Gergana Dimitrova (Гергана Димитрова) is a Bulgarian theatre director, playwright and translator.

==Biography==
Gergana Dimitrova was born in 1975 in Bourgas. She graduated in Cultural Studies from the University of Sofia (2000), in Theatre Directing from Ernst Busch Academy of Dramatic Arts in Berlin (2005), and the National Academy of Theatre & Film in Sofia (2007).

Dimitrova is a member of the new wave of Bulgarian theatre which succeeded to the one which developed during the years after the end of the communist pro-Soviet regime in 1989. Veneta Doytcheva, a Bulgarian theatre critic, writes about this new wave:—

"The new wave rejects marketing and doesn't accept that the theatre should lose its critical function either. After a period of political apathy, the new generation wants to ask politically and socially committed questions. We are waiting for this trend to develop because, for the moment, it's more a draft than a strongly expressed platform. The youngest directors aren't at all "spoiled children". As always, young people doesn't accept compromises and don't accept work imposed on them from the outside or because of market needs. The freedom of choice is strongly expressed in the selection of plays that are staged. There is a genuine tendency to defend the texts of new European playwrights (Elfride Jelinek, Fritz Kater, Marius von Mayenburg, Torsten Buchsteiner). The non-conformity, revolt, and anxiety revealed in these texts correspond to the living and working conditions of young Bulgarians. The difference in comparison with the previous generation is in the respect of the text and rigorous work on the structure. These young artists look for authors who best represent them and make the most of the literary richness of their plays."

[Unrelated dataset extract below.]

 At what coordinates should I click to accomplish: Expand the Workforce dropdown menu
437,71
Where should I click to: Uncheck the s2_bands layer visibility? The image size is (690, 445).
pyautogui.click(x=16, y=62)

Dimitrova with two other theatre directors, Mladen Alexiev and Vassilena Radeva, founded in 2007 "36 Singes", a NGO "for contemporary alternative art and culture". Each one of them keeps and expresses his personality in his own creations. As a triumvirate, they direct projects oriented towards the translation and promotion of new texts. Gergana Dimitrova is perhaps the only one among them who has directed on a big stage. Her creation of Fritz Kater's Zeit zu lieben zeit zu sterben (Time to Love Time to Die) in the Varna Dramatic Theatre impresses of its richness of thought, precise theatre language and the capacity of synthesis that emerges from this expressive universe.

Dimitrova is one of the creators of the "ProText" platform. It's a several-year program, devoted to research, promotion and the presentation of new plays, young writers and new aesthetics.

Dimitrova lives currently in Sofia.

==Awards and honours==
She won "Ikar" award of the Union of Bulgarian Artists in 2012 for best theatre play (for P.O. Box Unabomber co-written with Zdrava Kamenova) and "Ikar" for best director the same year (for the performance P.O. Box Unabomber).